# [Your objective]
Apart from the pictures, every part of the records below gets retyped exactly.

# [Extracted records]
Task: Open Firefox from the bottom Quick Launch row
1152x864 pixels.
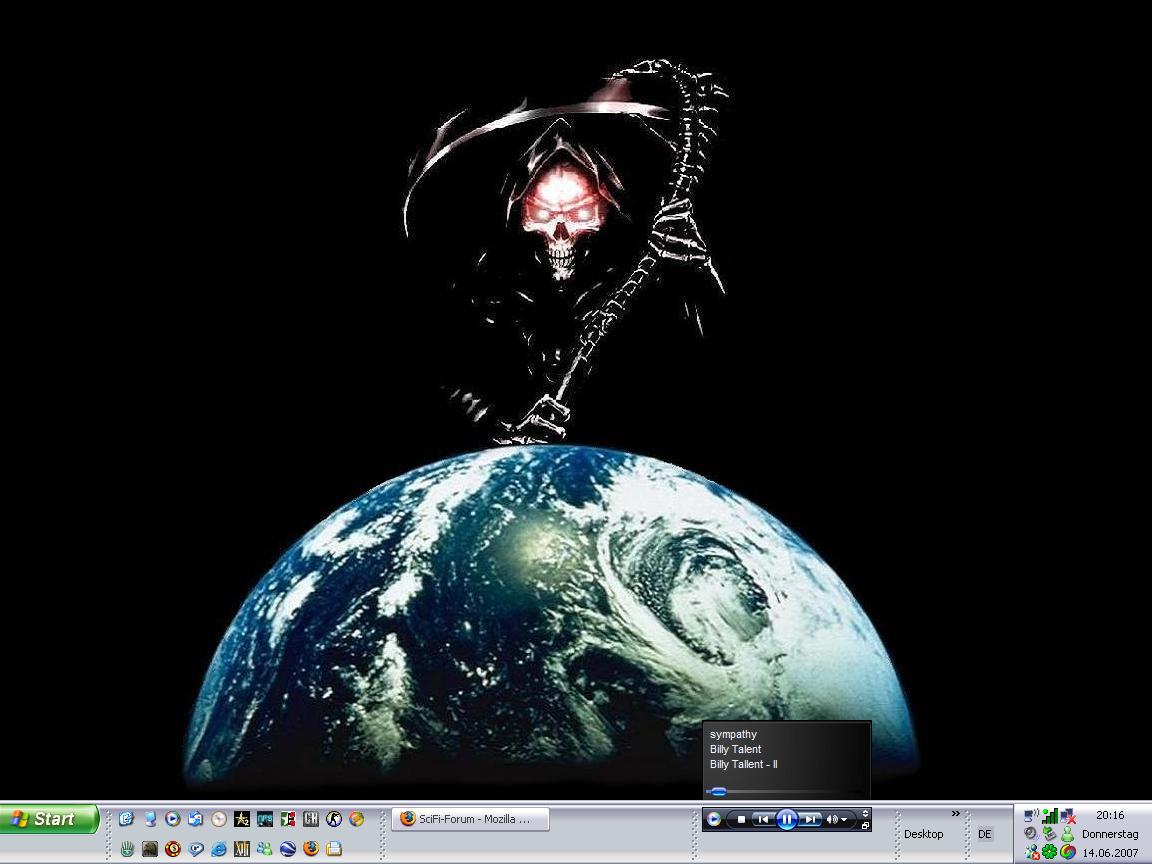Action: pos(311,849)
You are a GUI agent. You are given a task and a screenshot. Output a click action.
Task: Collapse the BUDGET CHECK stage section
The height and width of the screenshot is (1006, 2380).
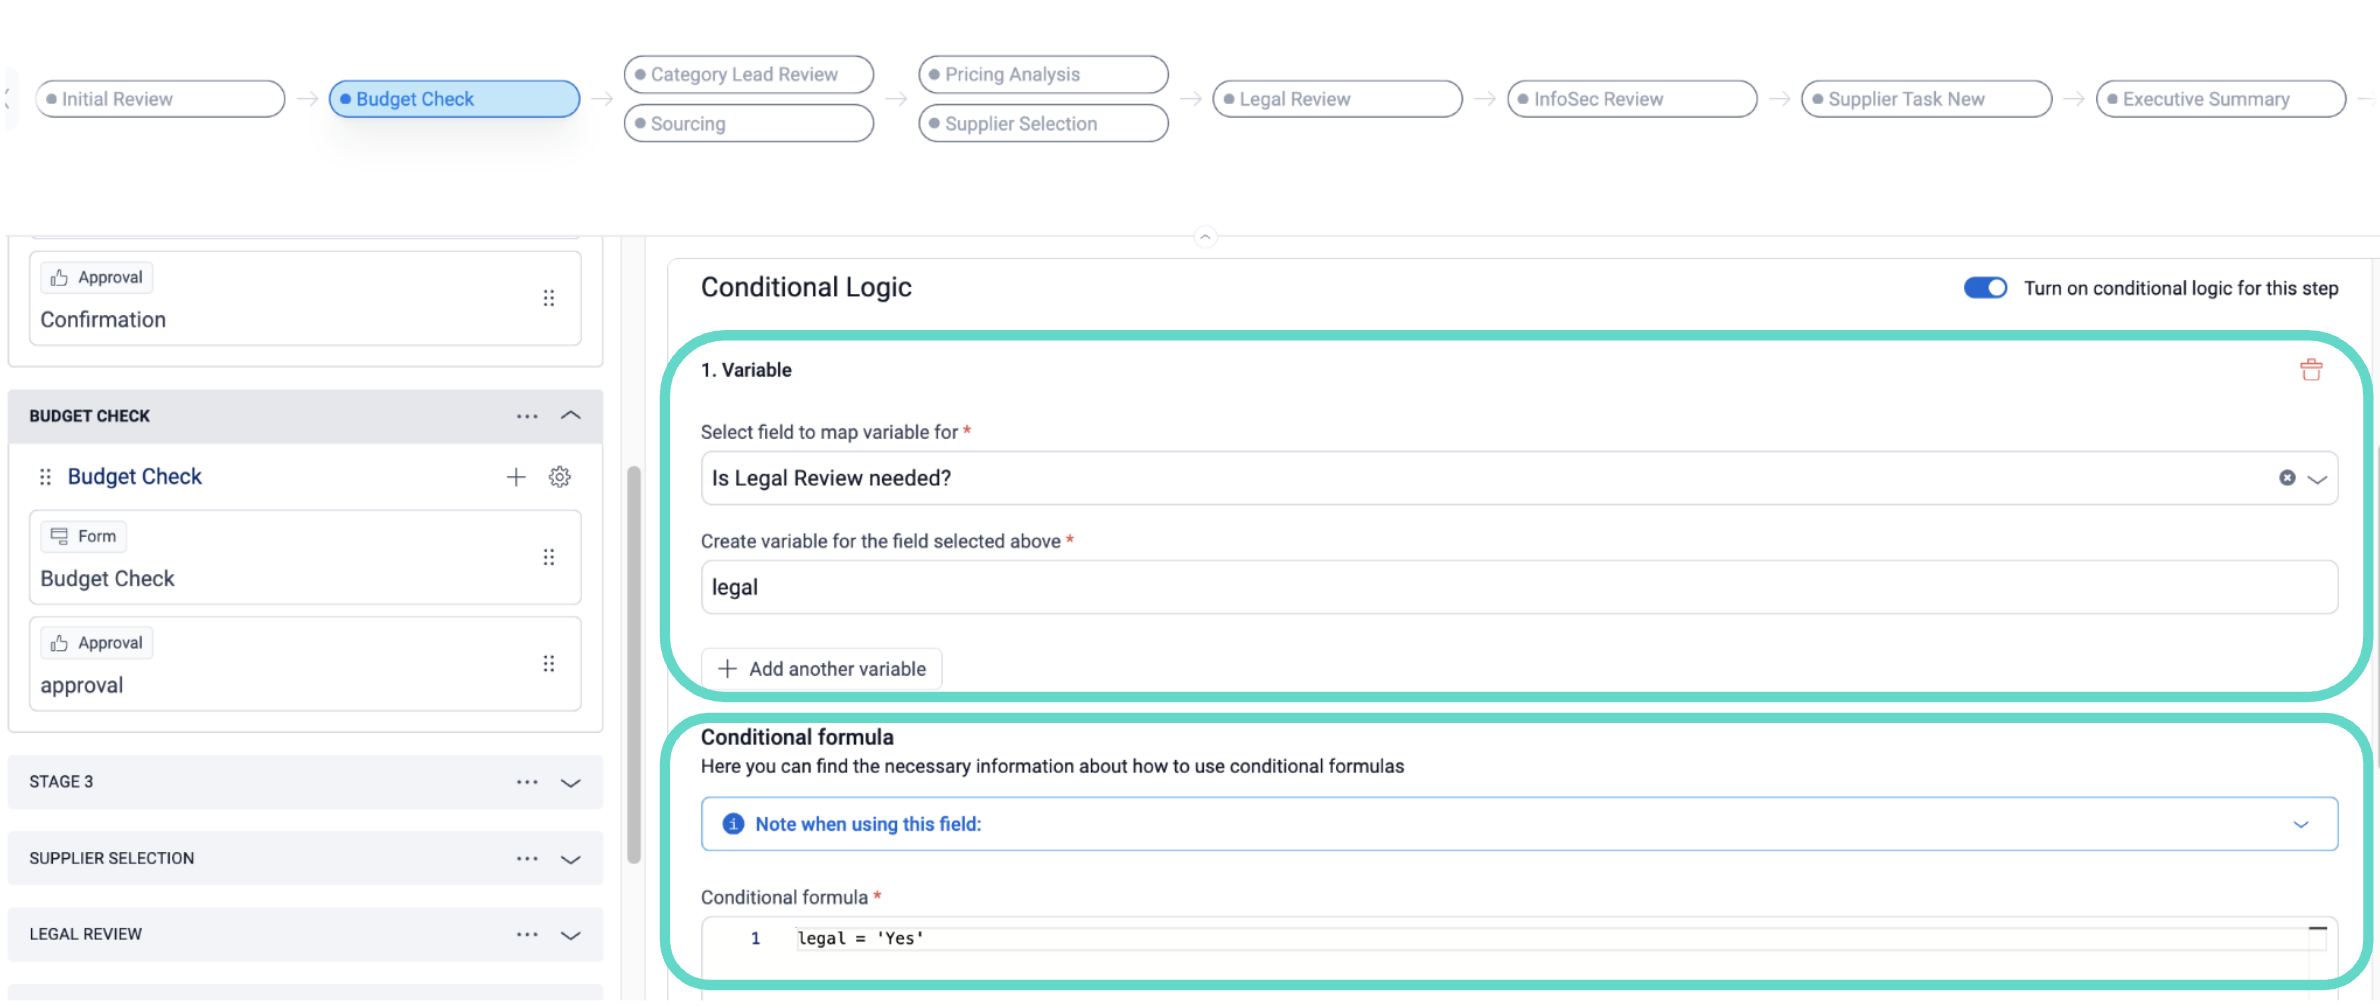(x=571, y=416)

# [Solution to this exercise]
Task: Open Firefox from the bottom Quick Launch row
1152x864 pixels.
Action: pos(311,849)
You are a GUI agent. You are given a task and a screenshot. Output a click action.
Task: Collapse the BUDGET CHECK stage section
The height and width of the screenshot is (1006, 2380).
(x=571, y=416)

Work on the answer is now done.